### 引用文
労務監査とは?
労務監査とは、企業において労働関係法令の遵守(労務上のコンプライアンス)が整っているかといった体制についての調査のことをいいます。他にも労務調査、労務DD(デューデリジェンス)とも呼ばれることもあります。
労務監査の実施には、主に以下のメリットがあります。
- 労務監査の実施によって現状の労務面の課題が明らかになる
- 労働基準監督署の調査や年金事務所の調査への対策に繋がる
- 会社の規模・成長に合わせた労務環境の整備に繋げることができる
- IPO準備企業が労務調査を受けておくと評価が高くなる
- 労務監査の実施によって事前に労務リスクを減らせる
労務の実施により、企業の労務環境のチェックを行うことができ、スムーズなIPOを実現することができます。
社労士等による労務監査が求められる理由
社労士等による労務監査が求められる背景は、近年IPOの準備期間において、主幹事証券会社から専門家である社労士等による労務監査を受けるように要請されるケースが多いことが挙げられます。IPOでは労務監査の実施は必須要件ではありませんが、IPO直前に労務問題が顕在化し、スケジュールの遅延が発生することもあるため、注意が必要です。
社労士等による労務監査を受ければ、第三者による客観的な評価がなされます。企業は自社の現状把握ができ、組織が抱えている労務面の課題が明らかになります。将来に向けて起こり得るリスク回避にも繋がるでしょう。
現在、企業が抱えている労務におけるリスクがIPO時には足かせになりかねないので、上場審査が行われる前には解消しておく必要があります。
社労士等による労務監査実施のタイミング
IPO準備における社労士等による労務監査実施のタイミングは、早ければ早いほどよいと言われています。IPO予定時期の「直前々々期(申請期の3期前)」に実施できれば、余裕をもって対応でき、必要に応じて「直前期(申請期の1期前)」に2回目を実施することで万全の体制でIPOに望めます。
######
### 元データ
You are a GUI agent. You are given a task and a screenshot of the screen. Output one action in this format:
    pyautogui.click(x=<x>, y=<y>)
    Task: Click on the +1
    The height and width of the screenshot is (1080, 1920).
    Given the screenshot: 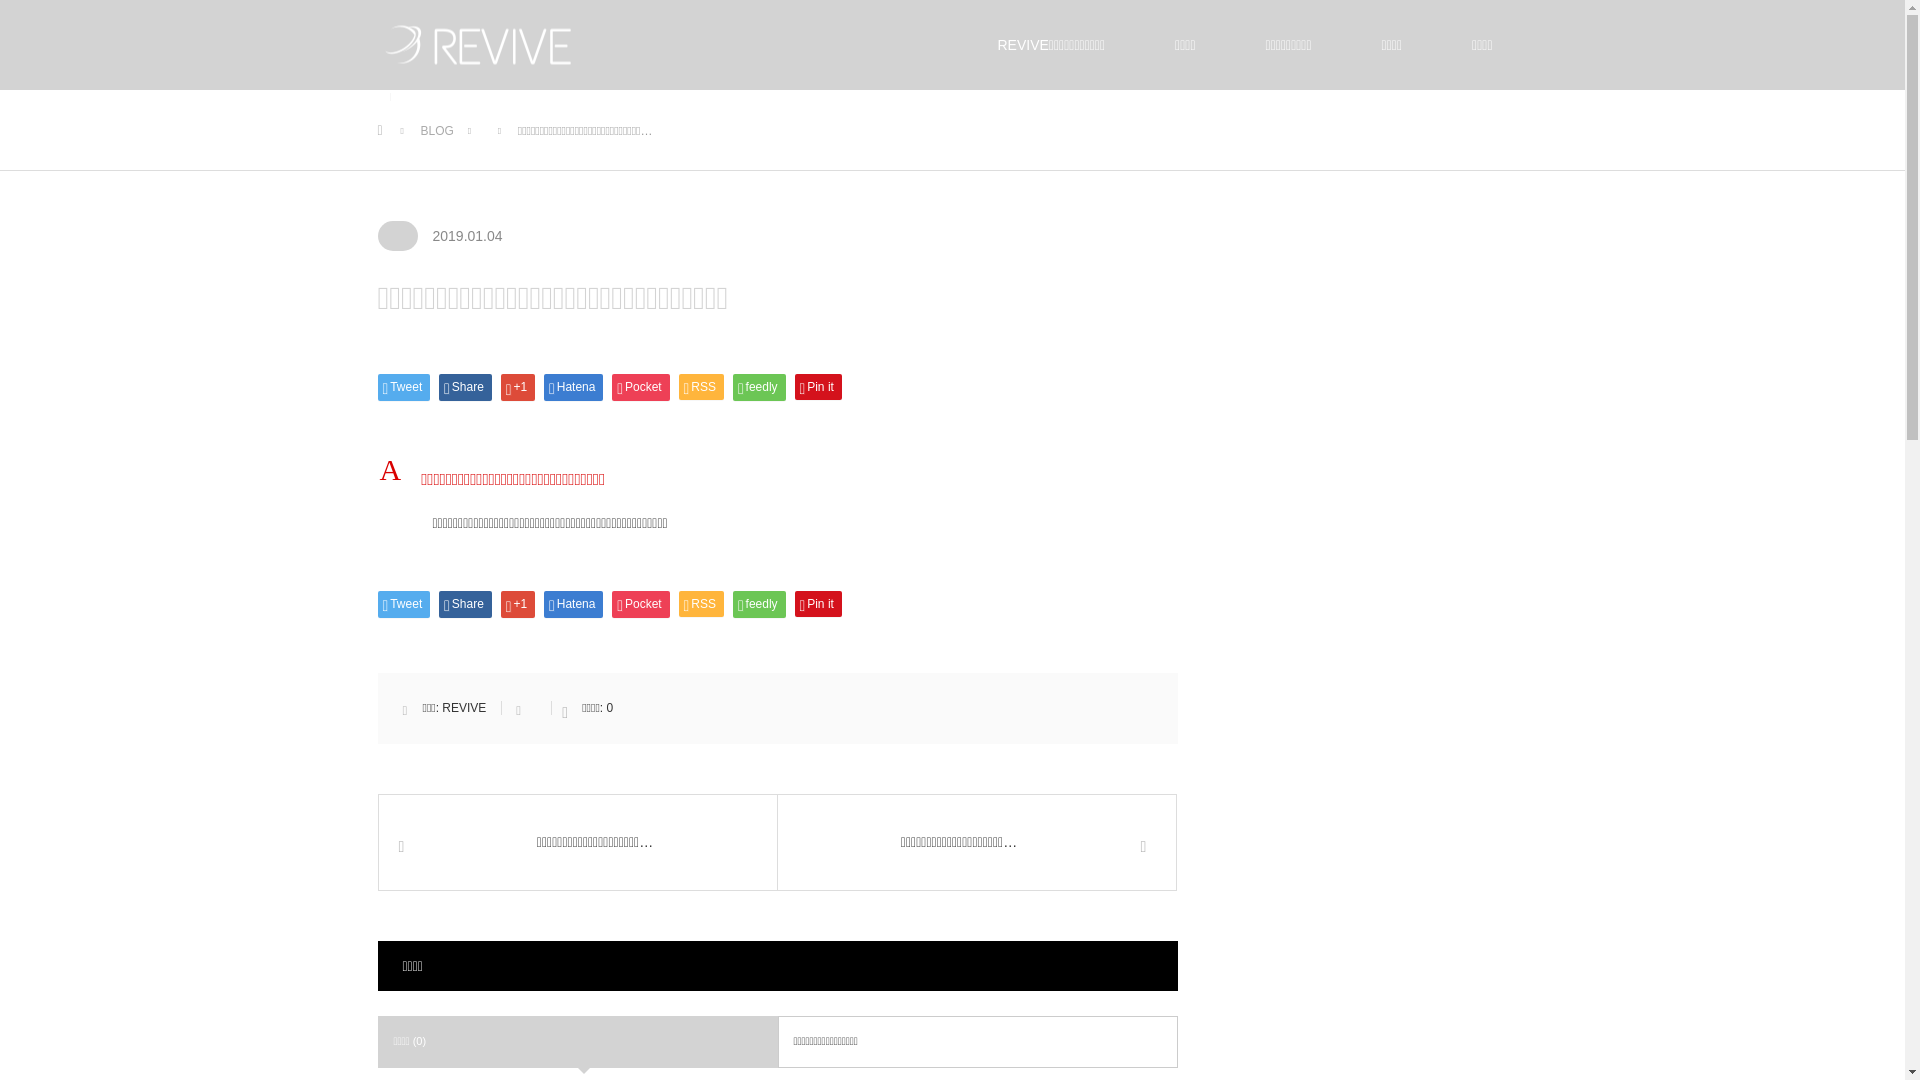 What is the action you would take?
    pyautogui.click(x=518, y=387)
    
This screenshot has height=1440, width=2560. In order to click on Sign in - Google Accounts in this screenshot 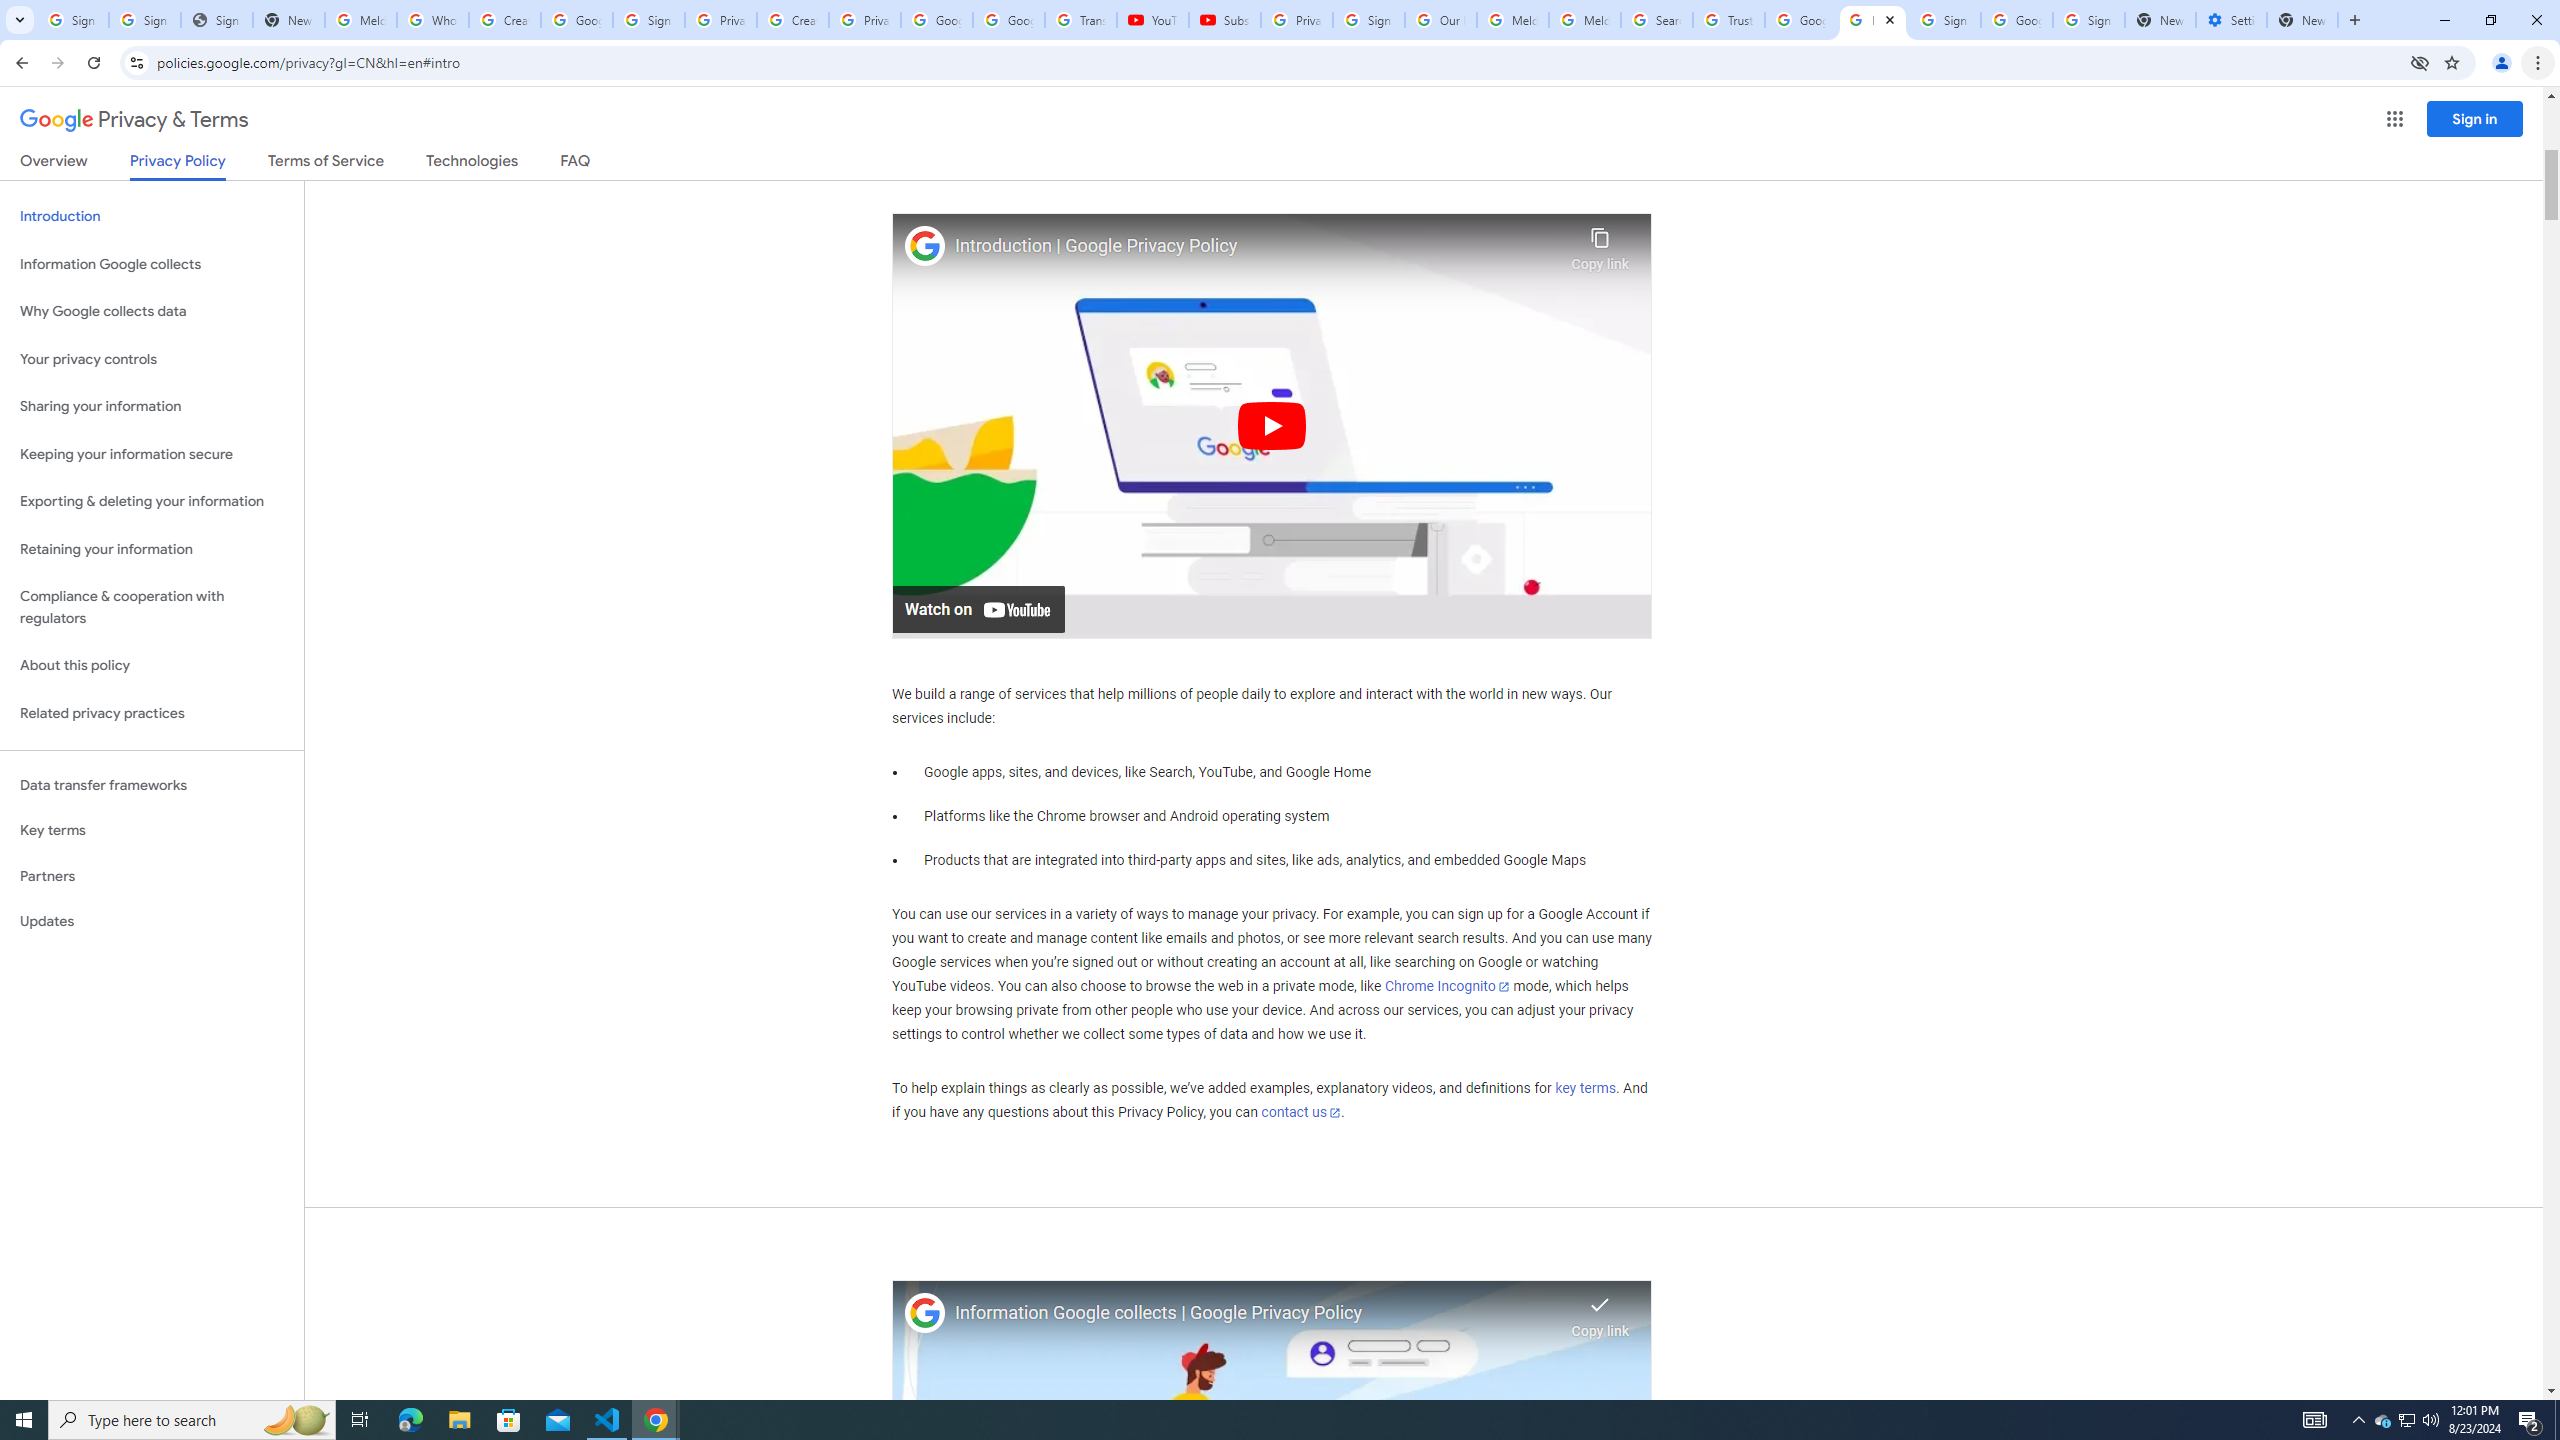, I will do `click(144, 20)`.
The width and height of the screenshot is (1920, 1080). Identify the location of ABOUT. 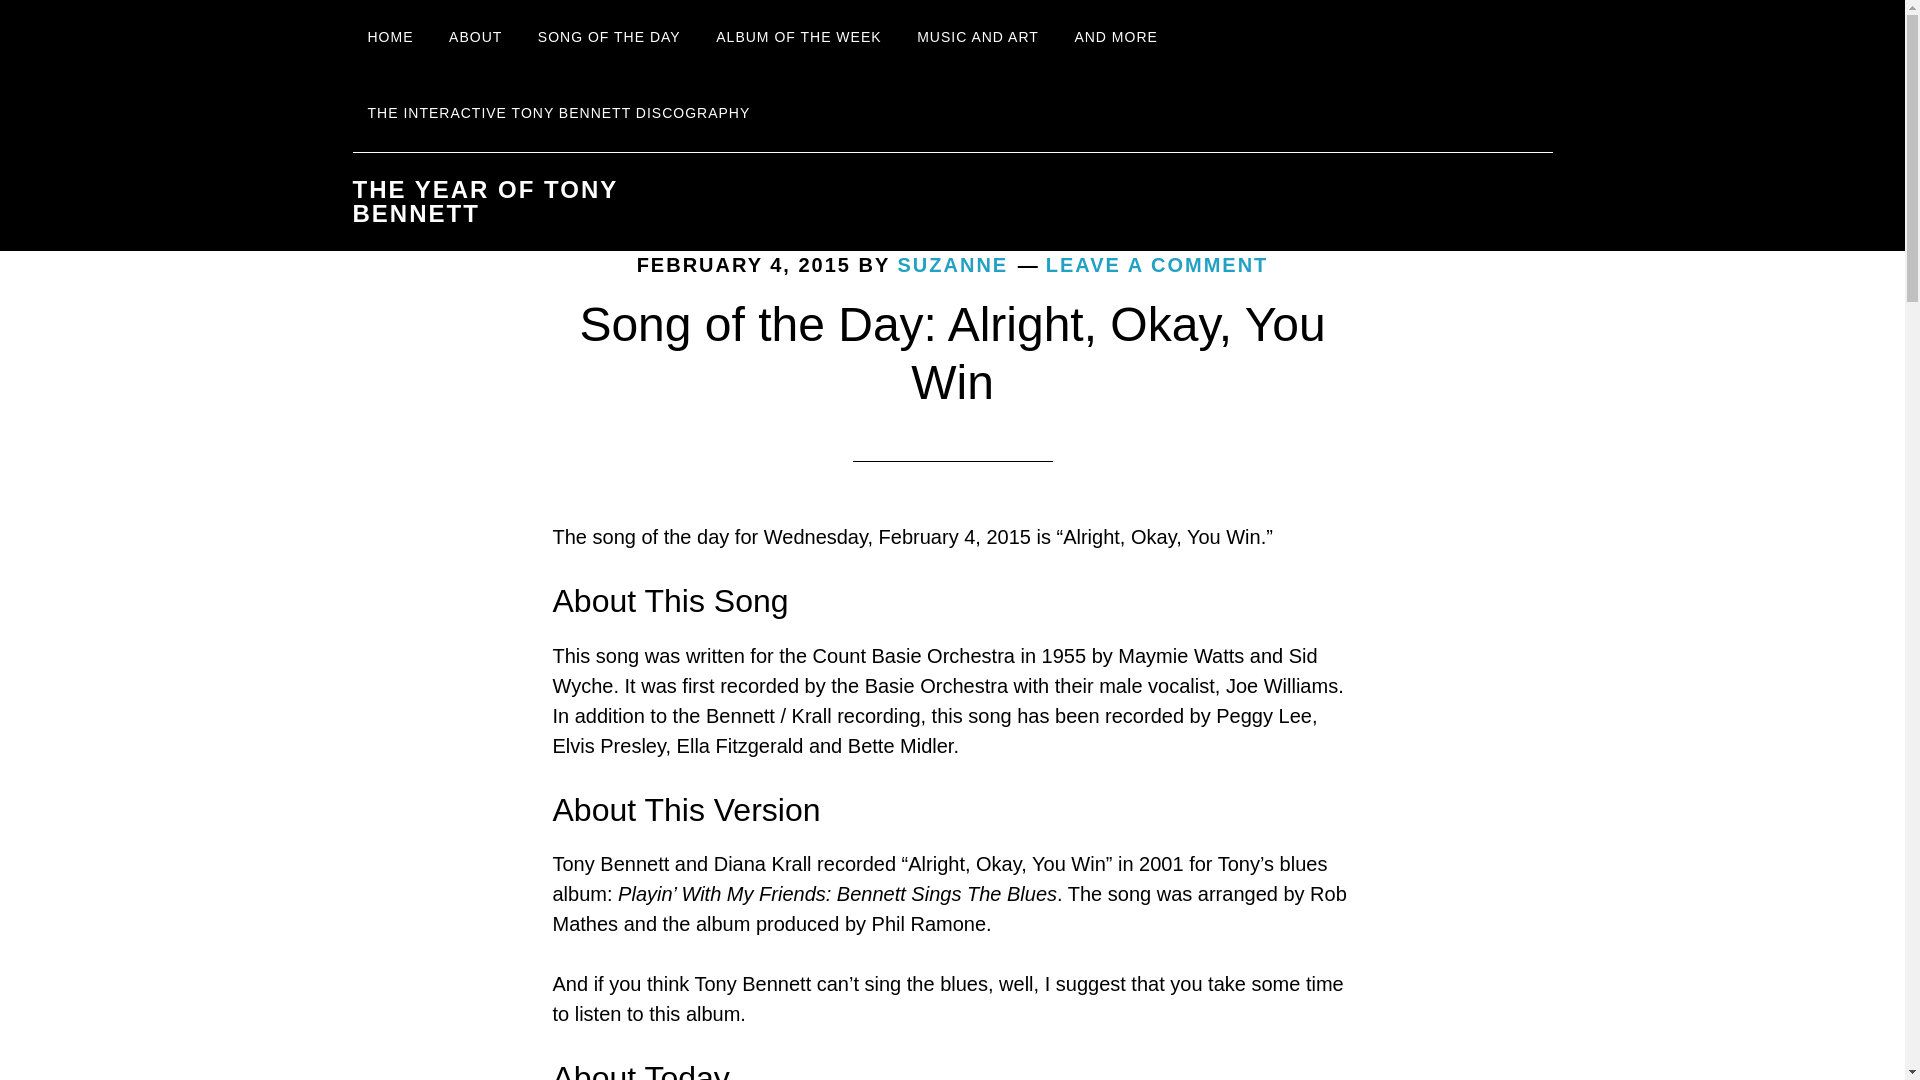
######
**取り組む課題**: 労務監査についての引用文では、労務監査は別にどのような名前で呼ばれることがあると述べていますか。

**回答**: 労務調査、または労務DD(デューデリジェンス)と呼ばれることもあります。